• Assignment
Each line must appear in the answer exactly as it does in the data.

---------- Supplied records

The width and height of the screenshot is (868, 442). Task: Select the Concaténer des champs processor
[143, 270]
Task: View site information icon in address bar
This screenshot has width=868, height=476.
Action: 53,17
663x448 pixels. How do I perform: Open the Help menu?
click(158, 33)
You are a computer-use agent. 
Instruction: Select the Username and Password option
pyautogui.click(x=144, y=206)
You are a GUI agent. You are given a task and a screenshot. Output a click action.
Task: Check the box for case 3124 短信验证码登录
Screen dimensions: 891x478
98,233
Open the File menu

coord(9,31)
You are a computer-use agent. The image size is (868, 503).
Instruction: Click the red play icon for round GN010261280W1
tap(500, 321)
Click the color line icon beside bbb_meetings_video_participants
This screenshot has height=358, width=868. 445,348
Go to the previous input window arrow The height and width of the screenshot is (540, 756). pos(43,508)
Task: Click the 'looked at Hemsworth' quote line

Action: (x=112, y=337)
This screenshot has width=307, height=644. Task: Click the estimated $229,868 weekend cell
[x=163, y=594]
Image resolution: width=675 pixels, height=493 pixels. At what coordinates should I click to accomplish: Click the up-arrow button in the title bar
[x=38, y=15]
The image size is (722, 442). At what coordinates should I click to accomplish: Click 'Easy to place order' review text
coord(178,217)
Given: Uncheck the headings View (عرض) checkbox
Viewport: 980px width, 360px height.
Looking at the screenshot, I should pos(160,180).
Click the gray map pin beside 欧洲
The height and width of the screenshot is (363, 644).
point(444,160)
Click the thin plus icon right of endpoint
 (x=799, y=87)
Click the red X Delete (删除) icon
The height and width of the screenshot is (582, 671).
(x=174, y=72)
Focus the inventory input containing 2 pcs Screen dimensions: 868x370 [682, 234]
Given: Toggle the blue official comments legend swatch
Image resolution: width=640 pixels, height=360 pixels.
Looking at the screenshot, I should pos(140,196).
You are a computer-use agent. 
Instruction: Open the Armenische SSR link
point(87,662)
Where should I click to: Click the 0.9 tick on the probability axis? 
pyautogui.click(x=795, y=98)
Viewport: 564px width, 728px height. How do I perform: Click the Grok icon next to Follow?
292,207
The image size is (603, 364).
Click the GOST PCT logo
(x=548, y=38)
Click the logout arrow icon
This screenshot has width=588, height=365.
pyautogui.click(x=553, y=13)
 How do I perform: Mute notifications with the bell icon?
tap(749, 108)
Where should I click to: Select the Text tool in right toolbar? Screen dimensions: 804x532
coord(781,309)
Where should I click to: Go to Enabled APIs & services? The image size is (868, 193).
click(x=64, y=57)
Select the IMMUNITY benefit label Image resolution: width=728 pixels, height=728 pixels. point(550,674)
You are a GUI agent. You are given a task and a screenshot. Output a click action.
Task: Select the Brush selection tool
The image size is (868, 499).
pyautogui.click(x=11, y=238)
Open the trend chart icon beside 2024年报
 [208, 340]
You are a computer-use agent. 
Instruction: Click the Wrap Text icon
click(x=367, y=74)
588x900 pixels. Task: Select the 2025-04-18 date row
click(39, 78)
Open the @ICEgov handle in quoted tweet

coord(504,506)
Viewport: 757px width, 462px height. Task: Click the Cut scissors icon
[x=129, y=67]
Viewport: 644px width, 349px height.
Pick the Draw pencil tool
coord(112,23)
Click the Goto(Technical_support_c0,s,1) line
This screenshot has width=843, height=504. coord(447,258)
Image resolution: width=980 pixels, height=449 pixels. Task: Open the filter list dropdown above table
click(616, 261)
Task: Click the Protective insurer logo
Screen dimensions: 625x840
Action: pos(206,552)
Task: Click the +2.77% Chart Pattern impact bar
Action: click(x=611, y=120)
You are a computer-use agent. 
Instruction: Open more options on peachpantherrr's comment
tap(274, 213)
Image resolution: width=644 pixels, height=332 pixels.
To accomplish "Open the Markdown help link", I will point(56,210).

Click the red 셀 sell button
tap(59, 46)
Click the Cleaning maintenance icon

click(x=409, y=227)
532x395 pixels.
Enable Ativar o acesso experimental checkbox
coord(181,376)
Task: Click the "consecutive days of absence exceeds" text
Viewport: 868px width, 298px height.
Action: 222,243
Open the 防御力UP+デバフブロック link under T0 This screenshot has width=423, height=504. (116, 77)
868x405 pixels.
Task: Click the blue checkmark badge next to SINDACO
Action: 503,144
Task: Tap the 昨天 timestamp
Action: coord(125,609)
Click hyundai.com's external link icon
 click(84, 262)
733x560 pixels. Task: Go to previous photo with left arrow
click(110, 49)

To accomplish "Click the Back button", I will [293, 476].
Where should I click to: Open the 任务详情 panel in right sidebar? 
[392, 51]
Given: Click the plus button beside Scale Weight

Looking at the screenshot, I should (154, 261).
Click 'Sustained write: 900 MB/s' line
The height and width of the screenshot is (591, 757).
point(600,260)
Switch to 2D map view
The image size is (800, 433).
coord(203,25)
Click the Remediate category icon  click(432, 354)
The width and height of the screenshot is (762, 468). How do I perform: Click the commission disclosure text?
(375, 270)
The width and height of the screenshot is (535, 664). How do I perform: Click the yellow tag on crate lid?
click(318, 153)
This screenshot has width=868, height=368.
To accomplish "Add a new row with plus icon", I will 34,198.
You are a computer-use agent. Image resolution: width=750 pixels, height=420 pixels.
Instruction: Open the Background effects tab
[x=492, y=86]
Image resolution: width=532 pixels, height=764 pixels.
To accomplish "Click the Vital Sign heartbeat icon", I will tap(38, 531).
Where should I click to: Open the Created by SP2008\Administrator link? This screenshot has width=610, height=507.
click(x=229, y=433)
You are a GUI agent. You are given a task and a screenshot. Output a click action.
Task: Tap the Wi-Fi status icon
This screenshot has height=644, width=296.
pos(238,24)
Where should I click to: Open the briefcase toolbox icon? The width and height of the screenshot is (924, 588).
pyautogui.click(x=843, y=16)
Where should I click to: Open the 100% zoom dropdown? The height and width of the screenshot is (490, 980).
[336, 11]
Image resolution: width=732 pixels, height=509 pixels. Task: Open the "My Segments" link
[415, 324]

--------------------

• Answer below
The width and height of the screenshot is (868, 442). Task: Select the Concaténer des champs processor
[143, 270]
Task: View site information icon in address bar
This screenshot has width=868, height=476.
Action: 53,17
663x448 pixels. How do I perform: Open the Help menu?
click(158, 33)
You are a computer-use agent. 
Instruction: Select the Username and Password option
pyautogui.click(x=144, y=206)
You are a GUI agent. You are given a task and a screenshot. Output a click action.
Task: Check the box for case 3124 短信验证码登录
Screen dimensions: 891x478
98,233
Open the File menu

coord(9,31)
You are a computer-use agent. The image size is (868, 503).
Instruction: Click the red play icon for round GN010261280W1
tap(500, 321)
Click the color line icon beside bbb_meetings_video_participants
This screenshot has height=358, width=868. 445,348
Go to the previous input window arrow The height and width of the screenshot is (540, 756). pos(43,508)
Task: Click the 'looked at Hemsworth' quote line

Action: (x=112, y=337)
This screenshot has width=307, height=644. Task: Click the estimated $229,868 weekend cell
[x=163, y=594]
Image resolution: width=675 pixels, height=493 pixels. At what coordinates should I click to accomplish: Click the up-arrow button in the title bar
[x=38, y=15]
The image size is (722, 442). At what coordinates should I click to accomplish: Click 'Easy to place order' review text
coord(178,217)
Given: Uncheck the headings View (عرض) checkbox
Viewport: 980px width, 360px height.
Looking at the screenshot, I should pos(160,180).
Click the gray map pin beside 欧洲
The height and width of the screenshot is (363, 644).
point(444,160)
Click the thin plus icon right of endpoint
 (x=799, y=87)
Click the red X Delete (删除) icon
The height and width of the screenshot is (582, 671).
(x=174, y=72)
Focus the inventory input containing 2 pcs Screen dimensions: 868x370 [682, 234]
Given: Toggle the blue official comments legend swatch
Image resolution: width=640 pixels, height=360 pixels.
Looking at the screenshot, I should pos(140,196).
You are a computer-use agent. 
Instruction: Open the Armenische SSR link
point(87,662)
Where should I click to: Click the 0.9 tick on the probability axis? 
pyautogui.click(x=795, y=98)
Viewport: 564px width, 728px height. How do I perform: Click the Grok icon next to Follow?
292,207
The image size is (603, 364).
Click the GOST PCT logo
(x=548, y=38)
Click the logout arrow icon
This screenshot has width=588, height=365.
pyautogui.click(x=553, y=13)
 How do I perform: Mute notifications with the bell icon?
tap(749, 108)
Where should I click to: Select the Text tool in right toolbar? Screen dimensions: 804x532
coord(781,309)
Where should I click to: Go to Enabled APIs & services? The image size is (868, 193).
click(x=64, y=57)
Select the IMMUNITY benefit label Image resolution: width=728 pixels, height=728 pixels. point(550,674)
You are a GUI agent. You are given a task and a screenshot. Output a click action.
Task: Select the Brush selection tool
The image size is (868, 499).
pyautogui.click(x=11, y=238)
Open the trend chart icon beside 2024年报
 [208, 340]
You are a computer-use agent. 
Instruction: Click the Wrap Text icon
click(x=367, y=74)
588x900 pixels. Task: Select the 2025-04-18 date row
click(39, 78)
Open the @ICEgov handle in quoted tweet

coord(504,506)
Viewport: 757px width, 462px height. Task: Click the Cut scissors icon
[x=129, y=67]
Viewport: 644px width, 349px height.
Pick the Draw pencil tool
coord(112,23)
Click the Goto(Technical_support_c0,s,1) line
This screenshot has width=843, height=504. coord(447,258)
Image resolution: width=980 pixels, height=449 pixels. Task: Open the filter list dropdown above table
click(616, 261)
Task: Click the Protective insurer logo
Screen dimensions: 625x840
Action: pos(206,552)
Task: Click the +2.77% Chart Pattern impact bar
Action: click(x=611, y=120)
You are a computer-use agent. 
Instruction: Open more options on peachpantherrr's comment
tap(274, 213)
Image resolution: width=644 pixels, height=332 pixels.
To accomplish "Open the Markdown help link", I will point(56,210).

Click the red 셀 sell button
tap(59, 46)
Click the Cleaning maintenance icon

click(x=409, y=227)
532x395 pixels.
Enable Ativar o acesso experimental checkbox
coord(181,376)
Task: Click the "consecutive days of absence exceeds" text
Viewport: 868px width, 298px height.
Action: 222,243
Open the 防御力UP+デバフブロック link under T0 This screenshot has width=423, height=504. (116, 77)
868x405 pixels.
Task: Click the blue checkmark badge next to SINDACO
Action: 503,144
Task: Tap the 昨天 timestamp
Action: coord(125,609)
Click hyundai.com's external link icon
 click(84, 262)
733x560 pixels. Task: Go to previous photo with left arrow
click(110, 49)

To accomplish "Click the Back button", I will [293, 476].
Where should I click to: Open the 任务详情 panel in right sidebar? 
[392, 51]
Given: Click the plus button beside Scale Weight

Looking at the screenshot, I should (154, 261).
Click 'Sustained write: 900 MB/s' line
The height and width of the screenshot is (591, 757).
point(600,260)
Switch to 2D map view
The image size is (800, 433).
coord(203,25)
Click the Remediate category icon  click(432, 354)
The width and height of the screenshot is (762, 468). How do I perform: Click the commission disclosure text?
(375, 270)
The width and height of the screenshot is (535, 664). How do I perform: Click the yellow tag on crate lid?
click(318, 153)
This screenshot has width=868, height=368.
To accomplish "Add a new row with plus icon", I will 34,198.
You are a computer-use agent. Image resolution: width=750 pixels, height=420 pixels.
Instruction: Open the Background effects tab
[x=492, y=86]
Image resolution: width=532 pixels, height=764 pixels.
To accomplish "Click the Vital Sign heartbeat icon", I will tap(38, 531).
Where should I click to: Open the Created by SP2008\Administrator link? This screenshot has width=610, height=507.
click(x=229, y=433)
You are a GUI agent. You are given a task and a screenshot. Output a click action.
Task: Tap the Wi-Fi status icon
This screenshot has height=644, width=296.
pos(238,24)
Where should I click to: Open the briefcase toolbox icon? The width and height of the screenshot is (924, 588).
pyautogui.click(x=843, y=16)
Where should I click to: Open the 100% zoom dropdown? The height and width of the screenshot is (490, 980).
[336, 11]
Image resolution: width=732 pixels, height=509 pixels. Task: Open the "My Segments" link
[415, 324]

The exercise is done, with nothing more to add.